## Required work
Give the lines below again exactly, starting with the line that holds "The height and width of the screenshot is (495, 849)." and going on through the line that holds "Task: Open the DATA menu tab".

(Beginning of Records for the exercise)

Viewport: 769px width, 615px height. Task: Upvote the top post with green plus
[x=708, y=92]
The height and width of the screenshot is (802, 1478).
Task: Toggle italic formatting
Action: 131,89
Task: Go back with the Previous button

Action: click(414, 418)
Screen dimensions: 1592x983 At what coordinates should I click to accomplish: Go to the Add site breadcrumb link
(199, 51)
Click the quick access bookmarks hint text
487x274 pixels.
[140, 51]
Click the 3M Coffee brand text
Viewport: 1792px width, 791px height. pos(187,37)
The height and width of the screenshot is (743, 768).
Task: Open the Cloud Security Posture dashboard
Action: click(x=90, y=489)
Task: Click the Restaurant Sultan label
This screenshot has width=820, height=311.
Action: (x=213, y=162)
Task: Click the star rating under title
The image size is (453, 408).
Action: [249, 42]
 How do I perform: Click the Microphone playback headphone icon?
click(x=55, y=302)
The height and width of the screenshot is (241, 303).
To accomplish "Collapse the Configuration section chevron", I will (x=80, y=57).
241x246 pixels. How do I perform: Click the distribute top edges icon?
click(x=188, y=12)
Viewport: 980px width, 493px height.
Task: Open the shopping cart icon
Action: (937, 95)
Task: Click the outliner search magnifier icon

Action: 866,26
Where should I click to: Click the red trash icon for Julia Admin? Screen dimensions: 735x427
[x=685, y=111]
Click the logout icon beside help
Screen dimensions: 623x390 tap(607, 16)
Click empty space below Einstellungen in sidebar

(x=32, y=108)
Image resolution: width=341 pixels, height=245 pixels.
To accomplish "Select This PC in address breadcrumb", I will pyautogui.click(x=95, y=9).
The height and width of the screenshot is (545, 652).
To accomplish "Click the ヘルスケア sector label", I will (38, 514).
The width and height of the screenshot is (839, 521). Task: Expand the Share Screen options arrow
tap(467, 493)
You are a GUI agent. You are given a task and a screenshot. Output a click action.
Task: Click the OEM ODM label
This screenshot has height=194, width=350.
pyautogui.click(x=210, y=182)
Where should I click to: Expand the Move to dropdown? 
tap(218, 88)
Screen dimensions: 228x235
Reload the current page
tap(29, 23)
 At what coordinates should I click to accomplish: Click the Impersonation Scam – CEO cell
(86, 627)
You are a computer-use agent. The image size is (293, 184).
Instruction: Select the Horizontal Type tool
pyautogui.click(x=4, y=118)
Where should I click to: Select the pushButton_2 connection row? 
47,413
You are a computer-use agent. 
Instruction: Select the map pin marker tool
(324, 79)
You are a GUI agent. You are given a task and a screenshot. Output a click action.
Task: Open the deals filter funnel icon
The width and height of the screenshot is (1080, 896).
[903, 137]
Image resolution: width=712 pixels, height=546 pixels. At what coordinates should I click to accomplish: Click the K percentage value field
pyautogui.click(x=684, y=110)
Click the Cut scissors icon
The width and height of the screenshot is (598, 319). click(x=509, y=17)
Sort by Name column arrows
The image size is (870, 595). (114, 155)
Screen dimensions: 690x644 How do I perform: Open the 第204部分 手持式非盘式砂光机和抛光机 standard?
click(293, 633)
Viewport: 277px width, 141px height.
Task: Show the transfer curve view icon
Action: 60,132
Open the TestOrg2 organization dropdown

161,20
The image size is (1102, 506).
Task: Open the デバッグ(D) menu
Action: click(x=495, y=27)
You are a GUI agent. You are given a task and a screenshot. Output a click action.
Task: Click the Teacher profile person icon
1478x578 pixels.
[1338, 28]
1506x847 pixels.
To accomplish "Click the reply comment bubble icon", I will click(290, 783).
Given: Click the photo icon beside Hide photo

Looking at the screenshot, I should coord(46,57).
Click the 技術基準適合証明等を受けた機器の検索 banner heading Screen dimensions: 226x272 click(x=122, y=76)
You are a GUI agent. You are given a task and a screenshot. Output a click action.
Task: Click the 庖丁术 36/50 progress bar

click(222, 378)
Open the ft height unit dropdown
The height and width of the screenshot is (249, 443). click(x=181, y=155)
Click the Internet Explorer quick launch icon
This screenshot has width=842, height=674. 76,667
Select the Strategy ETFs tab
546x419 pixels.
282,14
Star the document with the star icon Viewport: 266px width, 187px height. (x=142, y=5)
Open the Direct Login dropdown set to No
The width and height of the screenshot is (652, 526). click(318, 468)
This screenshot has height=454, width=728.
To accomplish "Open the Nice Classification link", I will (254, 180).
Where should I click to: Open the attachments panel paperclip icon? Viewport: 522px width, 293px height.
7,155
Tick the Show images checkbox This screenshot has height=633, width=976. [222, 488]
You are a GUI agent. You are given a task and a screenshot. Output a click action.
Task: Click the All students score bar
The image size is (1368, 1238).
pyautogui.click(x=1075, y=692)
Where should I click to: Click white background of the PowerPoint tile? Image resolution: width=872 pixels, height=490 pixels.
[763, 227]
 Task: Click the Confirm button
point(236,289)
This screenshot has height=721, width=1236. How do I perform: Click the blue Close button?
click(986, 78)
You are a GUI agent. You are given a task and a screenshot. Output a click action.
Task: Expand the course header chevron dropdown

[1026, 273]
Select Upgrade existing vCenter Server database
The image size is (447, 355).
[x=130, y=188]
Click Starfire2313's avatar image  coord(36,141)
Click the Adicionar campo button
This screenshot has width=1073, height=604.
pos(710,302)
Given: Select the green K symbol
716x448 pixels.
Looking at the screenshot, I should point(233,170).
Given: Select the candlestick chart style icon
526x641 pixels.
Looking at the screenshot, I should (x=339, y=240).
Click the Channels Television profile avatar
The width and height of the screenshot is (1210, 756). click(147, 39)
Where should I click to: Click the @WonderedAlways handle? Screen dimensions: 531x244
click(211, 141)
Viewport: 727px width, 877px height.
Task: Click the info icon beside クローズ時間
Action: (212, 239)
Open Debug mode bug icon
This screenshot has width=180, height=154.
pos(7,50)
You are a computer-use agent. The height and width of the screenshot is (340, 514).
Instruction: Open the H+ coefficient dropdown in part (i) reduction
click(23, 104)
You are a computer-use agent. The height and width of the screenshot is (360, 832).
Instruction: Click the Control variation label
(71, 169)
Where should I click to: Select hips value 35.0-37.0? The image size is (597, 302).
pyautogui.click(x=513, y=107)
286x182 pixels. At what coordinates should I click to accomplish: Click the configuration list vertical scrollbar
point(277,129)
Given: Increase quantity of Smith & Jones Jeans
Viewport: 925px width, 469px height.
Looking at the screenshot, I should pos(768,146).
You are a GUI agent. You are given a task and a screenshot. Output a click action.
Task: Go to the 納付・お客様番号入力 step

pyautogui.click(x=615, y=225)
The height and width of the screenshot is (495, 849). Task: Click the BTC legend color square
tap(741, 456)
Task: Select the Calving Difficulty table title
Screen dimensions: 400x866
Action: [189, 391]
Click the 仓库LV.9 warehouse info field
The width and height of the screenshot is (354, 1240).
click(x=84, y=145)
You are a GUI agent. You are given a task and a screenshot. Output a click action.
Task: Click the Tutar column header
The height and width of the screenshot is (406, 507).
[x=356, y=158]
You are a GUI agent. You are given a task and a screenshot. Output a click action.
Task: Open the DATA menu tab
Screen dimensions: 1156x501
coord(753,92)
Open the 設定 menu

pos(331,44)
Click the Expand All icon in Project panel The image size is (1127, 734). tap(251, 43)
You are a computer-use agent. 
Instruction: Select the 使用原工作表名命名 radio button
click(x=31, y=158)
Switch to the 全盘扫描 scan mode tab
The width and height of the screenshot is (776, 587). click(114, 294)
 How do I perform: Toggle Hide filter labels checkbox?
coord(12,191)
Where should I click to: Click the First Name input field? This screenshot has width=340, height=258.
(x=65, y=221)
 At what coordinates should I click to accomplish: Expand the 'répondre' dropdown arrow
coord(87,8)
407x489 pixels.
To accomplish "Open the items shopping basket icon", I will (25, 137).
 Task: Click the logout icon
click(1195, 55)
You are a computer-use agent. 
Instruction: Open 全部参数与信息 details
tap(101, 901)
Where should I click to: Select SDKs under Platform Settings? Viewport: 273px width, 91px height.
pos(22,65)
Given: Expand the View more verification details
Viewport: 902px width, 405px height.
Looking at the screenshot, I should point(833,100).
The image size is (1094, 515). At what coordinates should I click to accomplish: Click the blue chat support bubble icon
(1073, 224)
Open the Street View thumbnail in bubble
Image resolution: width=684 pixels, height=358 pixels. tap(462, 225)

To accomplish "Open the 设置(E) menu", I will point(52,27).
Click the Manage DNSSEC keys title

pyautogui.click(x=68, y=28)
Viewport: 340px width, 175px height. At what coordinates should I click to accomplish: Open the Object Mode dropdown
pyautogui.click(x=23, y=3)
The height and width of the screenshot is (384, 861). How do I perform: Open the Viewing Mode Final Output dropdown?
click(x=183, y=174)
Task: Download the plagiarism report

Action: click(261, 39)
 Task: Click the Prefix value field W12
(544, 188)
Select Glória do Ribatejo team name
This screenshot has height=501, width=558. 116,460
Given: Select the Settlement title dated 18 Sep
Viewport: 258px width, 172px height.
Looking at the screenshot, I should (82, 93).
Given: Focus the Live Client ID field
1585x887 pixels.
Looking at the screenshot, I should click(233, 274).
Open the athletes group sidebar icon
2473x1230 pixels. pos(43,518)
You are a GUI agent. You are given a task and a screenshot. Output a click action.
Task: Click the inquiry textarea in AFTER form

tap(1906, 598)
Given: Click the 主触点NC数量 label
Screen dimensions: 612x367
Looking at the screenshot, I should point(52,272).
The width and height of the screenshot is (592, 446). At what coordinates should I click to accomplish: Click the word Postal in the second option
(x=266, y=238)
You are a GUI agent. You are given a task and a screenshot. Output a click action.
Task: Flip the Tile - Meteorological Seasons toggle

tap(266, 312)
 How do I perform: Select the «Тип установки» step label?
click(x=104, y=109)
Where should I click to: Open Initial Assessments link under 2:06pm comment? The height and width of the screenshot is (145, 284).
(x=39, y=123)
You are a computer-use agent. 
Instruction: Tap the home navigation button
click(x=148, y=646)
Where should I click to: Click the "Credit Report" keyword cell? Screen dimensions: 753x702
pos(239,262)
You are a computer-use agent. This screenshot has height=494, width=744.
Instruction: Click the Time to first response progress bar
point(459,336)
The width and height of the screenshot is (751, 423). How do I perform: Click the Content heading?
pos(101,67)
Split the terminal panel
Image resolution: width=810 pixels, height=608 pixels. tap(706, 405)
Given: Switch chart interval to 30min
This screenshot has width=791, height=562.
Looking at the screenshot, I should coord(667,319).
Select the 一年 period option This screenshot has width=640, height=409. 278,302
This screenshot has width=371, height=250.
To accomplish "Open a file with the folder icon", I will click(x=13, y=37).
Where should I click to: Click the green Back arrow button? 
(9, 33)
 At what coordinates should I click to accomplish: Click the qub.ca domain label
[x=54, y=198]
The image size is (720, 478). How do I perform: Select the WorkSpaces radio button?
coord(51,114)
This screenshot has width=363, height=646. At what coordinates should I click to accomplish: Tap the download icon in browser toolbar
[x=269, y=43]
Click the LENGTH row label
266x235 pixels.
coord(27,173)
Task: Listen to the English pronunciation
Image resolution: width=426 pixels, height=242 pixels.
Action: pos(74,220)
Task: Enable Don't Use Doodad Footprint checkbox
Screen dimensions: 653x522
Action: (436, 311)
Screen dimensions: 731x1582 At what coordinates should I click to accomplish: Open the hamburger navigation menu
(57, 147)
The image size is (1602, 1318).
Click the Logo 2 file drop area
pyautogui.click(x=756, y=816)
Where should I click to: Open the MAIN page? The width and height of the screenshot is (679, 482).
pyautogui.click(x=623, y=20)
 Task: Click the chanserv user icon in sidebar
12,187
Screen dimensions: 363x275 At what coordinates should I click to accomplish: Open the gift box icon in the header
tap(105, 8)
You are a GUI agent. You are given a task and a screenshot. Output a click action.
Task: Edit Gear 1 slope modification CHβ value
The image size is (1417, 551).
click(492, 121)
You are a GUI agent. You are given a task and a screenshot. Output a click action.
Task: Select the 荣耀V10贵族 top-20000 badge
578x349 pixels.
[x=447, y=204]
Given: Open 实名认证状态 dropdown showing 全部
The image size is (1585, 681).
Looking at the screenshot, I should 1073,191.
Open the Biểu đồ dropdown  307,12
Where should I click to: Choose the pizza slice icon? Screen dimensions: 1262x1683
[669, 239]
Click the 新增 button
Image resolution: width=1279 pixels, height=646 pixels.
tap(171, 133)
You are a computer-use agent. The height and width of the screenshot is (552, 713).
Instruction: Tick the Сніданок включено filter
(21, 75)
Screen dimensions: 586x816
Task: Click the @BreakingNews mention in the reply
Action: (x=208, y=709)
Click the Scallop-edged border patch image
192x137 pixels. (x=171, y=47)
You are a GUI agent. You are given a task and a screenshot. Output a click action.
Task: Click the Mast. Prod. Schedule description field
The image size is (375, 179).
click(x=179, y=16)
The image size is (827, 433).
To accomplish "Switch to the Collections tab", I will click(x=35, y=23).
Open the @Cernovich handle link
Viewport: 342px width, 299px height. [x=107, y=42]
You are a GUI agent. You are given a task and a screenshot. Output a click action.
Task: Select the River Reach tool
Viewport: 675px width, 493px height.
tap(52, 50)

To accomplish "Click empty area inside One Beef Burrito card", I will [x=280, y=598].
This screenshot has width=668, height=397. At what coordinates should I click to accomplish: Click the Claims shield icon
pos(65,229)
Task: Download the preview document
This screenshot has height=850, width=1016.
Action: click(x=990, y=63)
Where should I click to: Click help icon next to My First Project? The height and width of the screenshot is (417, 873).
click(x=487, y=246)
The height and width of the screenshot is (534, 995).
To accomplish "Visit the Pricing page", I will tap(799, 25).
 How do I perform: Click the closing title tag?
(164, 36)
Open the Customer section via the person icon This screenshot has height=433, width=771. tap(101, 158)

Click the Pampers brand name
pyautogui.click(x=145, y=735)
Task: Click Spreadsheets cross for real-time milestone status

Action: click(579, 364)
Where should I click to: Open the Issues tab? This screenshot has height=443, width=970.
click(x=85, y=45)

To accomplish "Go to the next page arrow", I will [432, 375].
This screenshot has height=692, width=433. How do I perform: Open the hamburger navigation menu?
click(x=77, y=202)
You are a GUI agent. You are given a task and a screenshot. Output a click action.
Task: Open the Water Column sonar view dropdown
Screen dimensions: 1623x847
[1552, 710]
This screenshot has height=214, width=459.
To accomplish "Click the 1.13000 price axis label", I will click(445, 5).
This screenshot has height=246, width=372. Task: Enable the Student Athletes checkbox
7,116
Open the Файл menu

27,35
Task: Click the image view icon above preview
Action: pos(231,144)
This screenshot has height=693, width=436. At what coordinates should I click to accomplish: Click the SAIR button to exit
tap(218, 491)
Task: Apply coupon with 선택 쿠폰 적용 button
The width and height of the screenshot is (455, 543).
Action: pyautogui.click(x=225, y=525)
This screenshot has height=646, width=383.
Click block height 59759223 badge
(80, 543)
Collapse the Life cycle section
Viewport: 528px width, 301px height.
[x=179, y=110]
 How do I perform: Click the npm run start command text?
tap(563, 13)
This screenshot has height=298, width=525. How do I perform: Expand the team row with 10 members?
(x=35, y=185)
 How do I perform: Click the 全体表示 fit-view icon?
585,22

(End of Records for the exercise)

## Output below
The height and width of the screenshot is (495, 849). Task: Click the BTC legend color square
tap(741, 456)
Task: Select the Calving Difficulty table title
Screen dimensions: 400x866
Action: [189, 391]
Click the 仓库LV.9 warehouse info field
The width and height of the screenshot is (354, 1240).
click(x=84, y=145)
You are a GUI agent. You are given a task and a screenshot. Output a click action.
Task: Click the Tutar column header
The height and width of the screenshot is (406, 507).
[x=356, y=158]
You are a GUI agent. You are given a task and a screenshot. Output a click action.
Task: Open the DATA menu tab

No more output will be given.